▸ Records from a dataset
★ ★ ★ ★ ★ ★ ★

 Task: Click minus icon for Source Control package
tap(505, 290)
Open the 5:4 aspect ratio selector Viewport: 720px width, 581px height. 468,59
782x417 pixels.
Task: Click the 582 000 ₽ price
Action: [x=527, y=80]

★ ★ ★ ★ ★ ★ ★

▸ Problem description
Each line of the records should be transcribed without change.

▸ Written reply
 Task: Click minus icon for Source Control package
tap(505, 290)
Open the 5:4 aspect ratio selector Viewport: 720px width, 581px height. 468,59
782x417 pixels.
Task: Click the 582 000 ₽ price
Action: [x=527, y=80]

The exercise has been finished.